Chilchinbeto school celebrates re-accreditation
CHILCHINBETO, Ariz.
“Difficult roads often lead to beautiful destinations,” reads a poster in the hall of Chilchinbeto Community School.
It might as well have been the school’s motto for this past year.
Last Thursday, the remote, rural school between Rough Rock and Kayenta, Arizona, celebrated getting its accreditation back and its grant from the Bureau of Indian Education reauthorized — just a year after losing its accreditation and having to cede control of the school to the Department of Diné Education.
“We have our school back,” proudly stated Principal Mary Rule.
It’s been a difficult road for sure. In April of 2016, after three consecutive accreditation reviews with adverse findings, it looked likely that accrediting agency AdvancEd would pull the school’s papers. The Department of Diné Education stepped in, as it is authorized to do at that point, relegating the school’s governing board to an advisory role and hiring a principal with a Ph.D. in hopes of turning the school around.
“There was no school improvement plan,” recalled Darrick Franklin, senior education specialist at the Department of Diné Education. “We couldn’t find a curriculum. The records were in boxes in a storage room. It was a huge mess.”
Turnover was so high few principals had lasted more than a year, and the school had dealt with its poor performance by firing the entire staff, leaving a complete void of institutional memory.
The school was also running a large deficit, if you believe DODE. The present administration says it was mostly on paper, due to the timing of the school’s BIE grant.
When told the school was probably going to lose its accreditation, the school board immediately blamed DODE (unfairly, according to Franklin, since things had been deteriorating for at least 15 years) and threatened to file a lawsuit to get back control.
“(Board Vice President) Phyllis (Hewey) and I traveled back and forth to Window Rock on our own money,” said Terlyn Sherlock, the board’s president. “We talked to DODE, the Navajo Board of Education, HEHS (the Health, Education and Human Services Committee of the Navajo Nation Council), even President (Russell) Begaye and Vice President (Jonathan) Nez, lobbying them to give us back our school.”
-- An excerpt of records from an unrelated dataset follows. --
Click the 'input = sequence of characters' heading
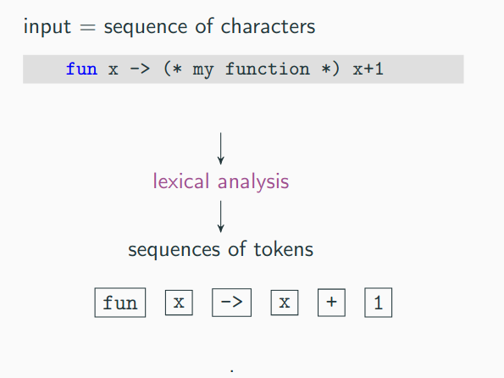[169, 27]
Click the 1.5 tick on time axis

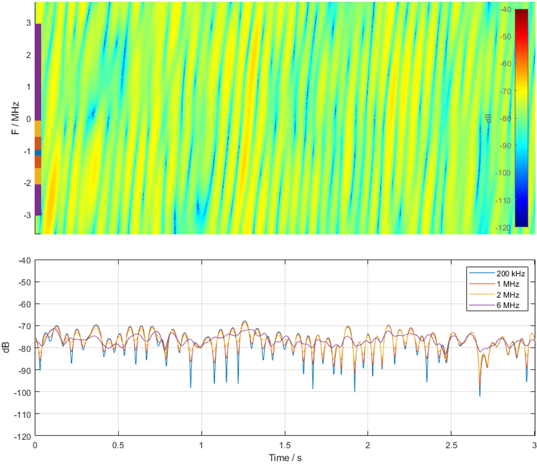[x=285, y=445]
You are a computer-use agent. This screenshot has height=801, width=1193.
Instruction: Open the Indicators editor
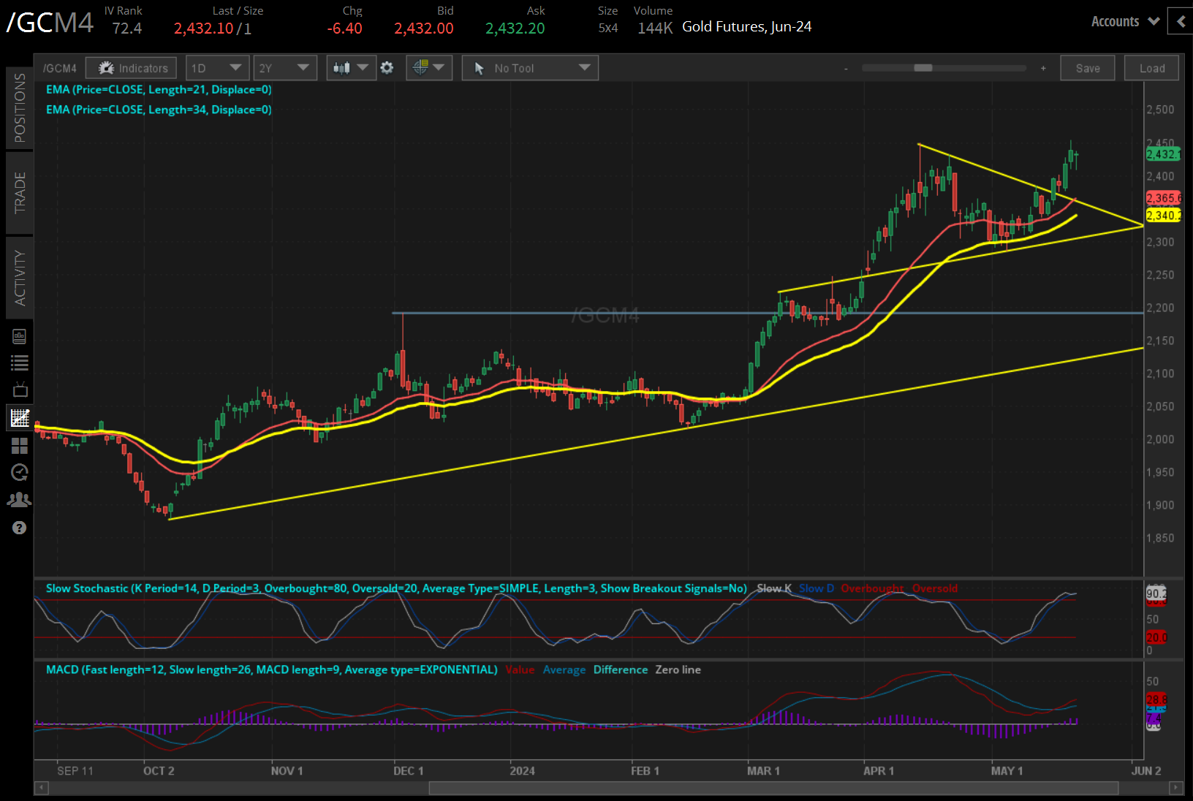click(x=131, y=67)
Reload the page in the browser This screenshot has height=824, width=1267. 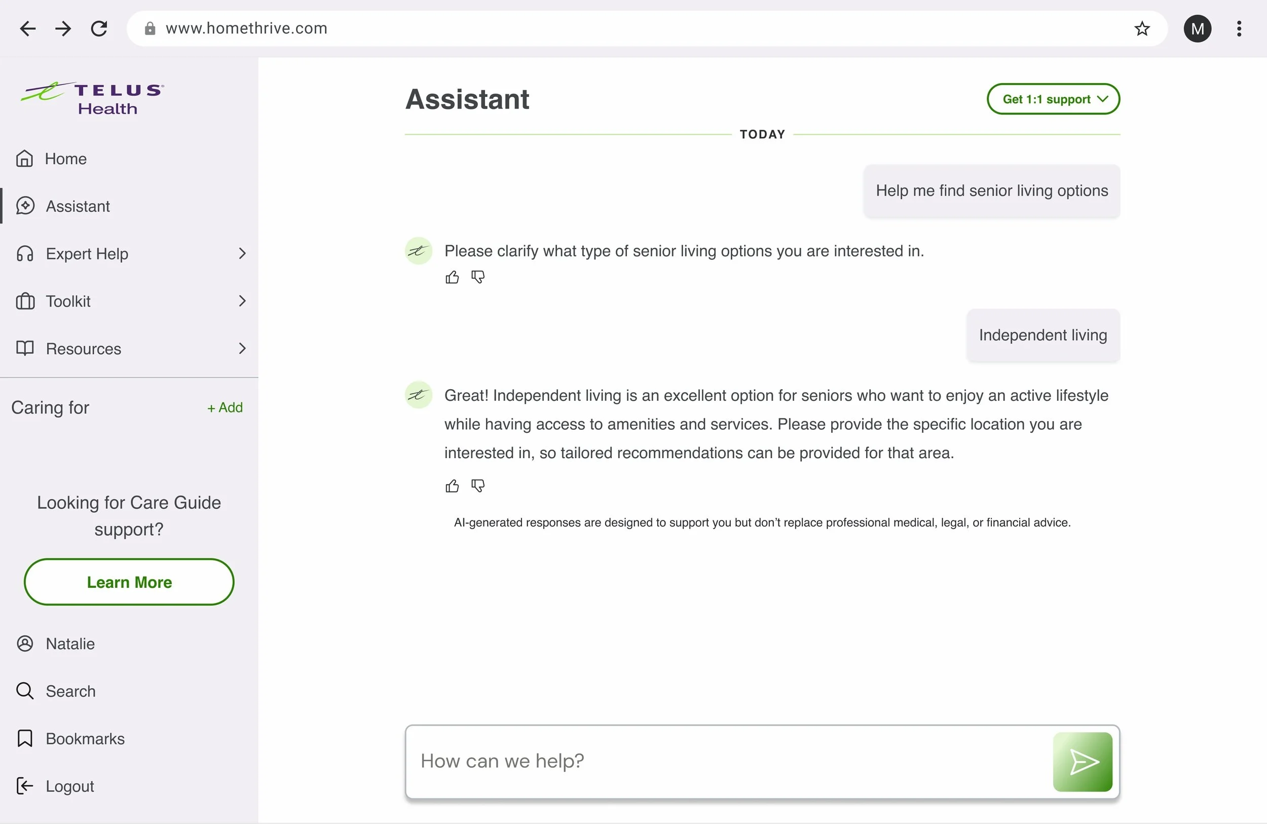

“We basically begged them,” admitted Hewey.
Whether it was the begging or the threat of a lawsuit, it worked. The Navajo Nation Board of Education gave control back to the board in May of 2016.
DODE urged the board to keep the interim principal in the interest of continuity but the board wanted to start fresh with its own hire, and anyway the principal, tired of butting heads with the board, resigned.
About that time, Mary Rule, a longtime educator and administrator who had recently retired from Navajo Mountain, was getting bored of retirement and looking into jobs on the rez.